=== OBJECTIVE ===
Return each row in which the string "chart" appears, copied in full. Treat uppercase and lowercase letters as different.
##### INPUT MATERIAL #####
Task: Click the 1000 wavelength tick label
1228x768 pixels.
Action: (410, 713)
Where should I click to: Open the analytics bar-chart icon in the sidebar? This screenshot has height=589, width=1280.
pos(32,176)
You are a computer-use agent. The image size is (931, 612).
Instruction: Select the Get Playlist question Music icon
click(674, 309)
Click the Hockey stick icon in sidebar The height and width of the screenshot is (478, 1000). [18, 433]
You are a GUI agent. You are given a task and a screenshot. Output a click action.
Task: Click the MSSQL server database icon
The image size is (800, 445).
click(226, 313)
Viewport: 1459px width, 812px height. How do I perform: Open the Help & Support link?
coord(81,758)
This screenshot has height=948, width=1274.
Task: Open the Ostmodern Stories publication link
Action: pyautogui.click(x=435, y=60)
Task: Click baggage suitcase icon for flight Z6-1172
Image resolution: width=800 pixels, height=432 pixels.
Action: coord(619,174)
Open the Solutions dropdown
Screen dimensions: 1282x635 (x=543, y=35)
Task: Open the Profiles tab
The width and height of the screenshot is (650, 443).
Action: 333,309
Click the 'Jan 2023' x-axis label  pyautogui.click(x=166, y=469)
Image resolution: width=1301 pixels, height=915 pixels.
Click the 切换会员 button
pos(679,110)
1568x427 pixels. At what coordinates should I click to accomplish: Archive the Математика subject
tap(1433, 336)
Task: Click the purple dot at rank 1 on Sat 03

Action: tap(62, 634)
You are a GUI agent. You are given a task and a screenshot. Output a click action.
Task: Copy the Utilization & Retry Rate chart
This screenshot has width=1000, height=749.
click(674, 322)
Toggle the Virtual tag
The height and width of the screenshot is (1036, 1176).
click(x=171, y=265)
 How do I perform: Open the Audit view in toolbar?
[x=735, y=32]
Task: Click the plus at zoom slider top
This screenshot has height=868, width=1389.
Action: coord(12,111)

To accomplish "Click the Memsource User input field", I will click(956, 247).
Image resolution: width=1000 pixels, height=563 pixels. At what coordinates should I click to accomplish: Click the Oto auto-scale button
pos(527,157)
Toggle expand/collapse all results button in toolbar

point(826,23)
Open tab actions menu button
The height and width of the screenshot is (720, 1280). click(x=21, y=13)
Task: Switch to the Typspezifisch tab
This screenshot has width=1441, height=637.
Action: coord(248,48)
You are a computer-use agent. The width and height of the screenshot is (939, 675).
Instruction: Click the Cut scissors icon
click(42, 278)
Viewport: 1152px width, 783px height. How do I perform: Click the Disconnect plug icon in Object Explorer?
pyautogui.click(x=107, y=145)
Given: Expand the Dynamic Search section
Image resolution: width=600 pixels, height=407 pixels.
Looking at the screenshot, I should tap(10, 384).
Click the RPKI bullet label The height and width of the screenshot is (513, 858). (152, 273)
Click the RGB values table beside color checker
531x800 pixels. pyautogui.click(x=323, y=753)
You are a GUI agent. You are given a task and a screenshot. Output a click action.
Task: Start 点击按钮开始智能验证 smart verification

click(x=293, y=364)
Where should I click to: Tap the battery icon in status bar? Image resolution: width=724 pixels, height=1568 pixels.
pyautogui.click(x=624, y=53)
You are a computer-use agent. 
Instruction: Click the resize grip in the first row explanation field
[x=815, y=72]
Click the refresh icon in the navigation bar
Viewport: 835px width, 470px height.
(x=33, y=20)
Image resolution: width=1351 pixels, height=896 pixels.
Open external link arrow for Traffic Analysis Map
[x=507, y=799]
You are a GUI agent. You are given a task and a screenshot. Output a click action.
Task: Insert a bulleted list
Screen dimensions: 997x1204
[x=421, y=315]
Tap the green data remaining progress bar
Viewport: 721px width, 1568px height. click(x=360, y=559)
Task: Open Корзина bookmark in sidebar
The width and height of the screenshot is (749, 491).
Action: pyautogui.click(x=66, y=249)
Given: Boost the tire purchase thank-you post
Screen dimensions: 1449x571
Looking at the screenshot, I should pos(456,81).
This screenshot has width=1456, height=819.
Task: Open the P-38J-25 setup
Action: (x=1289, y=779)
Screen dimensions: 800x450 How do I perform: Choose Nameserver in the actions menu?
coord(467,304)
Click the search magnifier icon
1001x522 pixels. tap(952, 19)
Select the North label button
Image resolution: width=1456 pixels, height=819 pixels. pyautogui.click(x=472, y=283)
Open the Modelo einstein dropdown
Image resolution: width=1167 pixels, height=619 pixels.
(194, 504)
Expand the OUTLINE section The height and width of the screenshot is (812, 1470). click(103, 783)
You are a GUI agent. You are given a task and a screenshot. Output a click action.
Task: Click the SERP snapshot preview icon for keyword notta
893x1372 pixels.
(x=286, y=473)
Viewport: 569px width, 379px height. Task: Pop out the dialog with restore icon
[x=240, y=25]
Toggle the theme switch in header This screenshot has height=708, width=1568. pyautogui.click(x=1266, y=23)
#####
=== FINAL RESULT ===
Where should I click to: Open the analytics bar-chart icon in the sidebar? This screenshot has height=589, width=1280.
Task: Copy the Utilization & Retry Rate chart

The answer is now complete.